There has been a paucity of really good songs lately that I would resort to looking for covers of already established great songs. Satellite by Dave Matthews Band, another Kool-Aid song with high concentrates of organophosphates and super warfarin, has been covered by some person called Mika. Nothing against whiners, I’m a high-grade whiner myself, by Mika’s version is so whiny it traverses the time space continuum, reverberates, and transforms into a one-note shrill. Mike also sounds like a wuss. I quickly deleted it for its unworthiness. I downloaded Glee’s rendition of Somebody to Love, by Queen. Worthy pop ditty, but my favorite version would probably still be the birit version of Elliott.
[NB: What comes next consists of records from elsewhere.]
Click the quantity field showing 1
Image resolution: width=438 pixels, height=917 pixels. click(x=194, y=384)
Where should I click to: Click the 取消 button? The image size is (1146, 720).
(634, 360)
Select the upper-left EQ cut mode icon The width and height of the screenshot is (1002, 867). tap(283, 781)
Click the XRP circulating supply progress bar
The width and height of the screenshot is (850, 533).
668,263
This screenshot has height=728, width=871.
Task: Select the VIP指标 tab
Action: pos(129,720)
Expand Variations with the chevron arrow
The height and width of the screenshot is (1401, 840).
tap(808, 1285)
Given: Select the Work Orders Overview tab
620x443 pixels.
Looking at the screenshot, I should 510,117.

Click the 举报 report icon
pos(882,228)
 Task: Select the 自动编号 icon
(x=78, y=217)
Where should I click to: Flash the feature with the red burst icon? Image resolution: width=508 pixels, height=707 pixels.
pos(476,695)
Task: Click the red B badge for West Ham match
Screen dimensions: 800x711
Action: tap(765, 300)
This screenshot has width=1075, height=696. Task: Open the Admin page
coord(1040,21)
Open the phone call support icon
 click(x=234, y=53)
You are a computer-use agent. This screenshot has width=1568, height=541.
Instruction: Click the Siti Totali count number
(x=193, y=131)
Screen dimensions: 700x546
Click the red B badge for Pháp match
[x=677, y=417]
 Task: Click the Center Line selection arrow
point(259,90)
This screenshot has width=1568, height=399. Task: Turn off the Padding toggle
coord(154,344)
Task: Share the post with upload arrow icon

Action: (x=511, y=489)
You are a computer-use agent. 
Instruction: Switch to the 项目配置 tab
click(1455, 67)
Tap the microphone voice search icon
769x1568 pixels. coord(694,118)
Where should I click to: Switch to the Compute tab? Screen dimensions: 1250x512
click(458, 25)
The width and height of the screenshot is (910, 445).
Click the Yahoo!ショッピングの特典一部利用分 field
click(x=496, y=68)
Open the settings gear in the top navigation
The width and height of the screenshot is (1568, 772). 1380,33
Sometimes the remake is better, such as in the case of Sheryl Crow’s version of The First Cut is the Deepest which is far more sensible and carries much more (pretentious alert!) pathos than the Cat Stevens original.
In between listening to Corinne Bailey Rae’s Put Your Records On and Eminem’s Kill You Smoketh heard a 30-second track that was strangely familiar but definitely annoying. “Is this…” Smoketh checked the iPod display, “It’s Mitral Stenosis!!!!”
I love murmurs. I still don’t know how to differentiate one from the other, they still all sound like the background sound effects as a buxom blonde walks in on a trap of Jason Vorhees, but they help me sleep.